▶ _STATED EXERCISE_:
Could you reproduce everything in the records from the line containing "[Genres] (123, 122)" down to the line containing "[Instagram] (294, 623)", both included, without any changes?

[PROVIDED MATERIAL start]

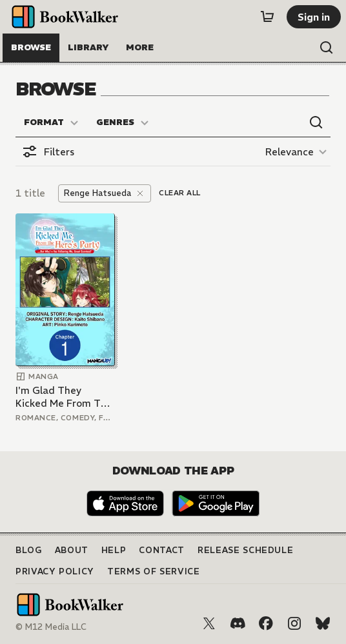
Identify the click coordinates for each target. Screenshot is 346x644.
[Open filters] (48, 151)
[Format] (52, 122)
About (72, 550)
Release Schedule (245, 550)
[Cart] (267, 17)
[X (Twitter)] (209, 623)
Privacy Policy (55, 571)
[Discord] (238, 623)
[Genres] (123, 122)
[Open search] (327, 48)
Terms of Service (153, 571)
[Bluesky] (323, 623)
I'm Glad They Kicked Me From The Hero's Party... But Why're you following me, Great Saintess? (64, 396)
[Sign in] (314, 17)
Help (114, 550)
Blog (28, 550)
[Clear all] (179, 193)
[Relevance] (298, 151)
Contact (161, 550)
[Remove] (140, 193)
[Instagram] (294, 623)
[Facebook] (266, 623)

[PROVIDED MATERIAL end]

▶ _RESPONSE TO THIS TASK_:
[Genres] (123, 122)
[Open search] (327, 48)
Terms of Service (153, 571)
[Bluesky] (323, 623)
I'm Glad They Kicked Me From The Hero's Party... But Why're you following me, Great Saintess? (64, 396)
[Sign in] (314, 17)
Help (114, 550)
Blog (28, 550)
[Clear all] (179, 193)
[Relevance] (298, 151)
Contact (161, 550)
[Remove] (140, 193)
[Instagram] (294, 623)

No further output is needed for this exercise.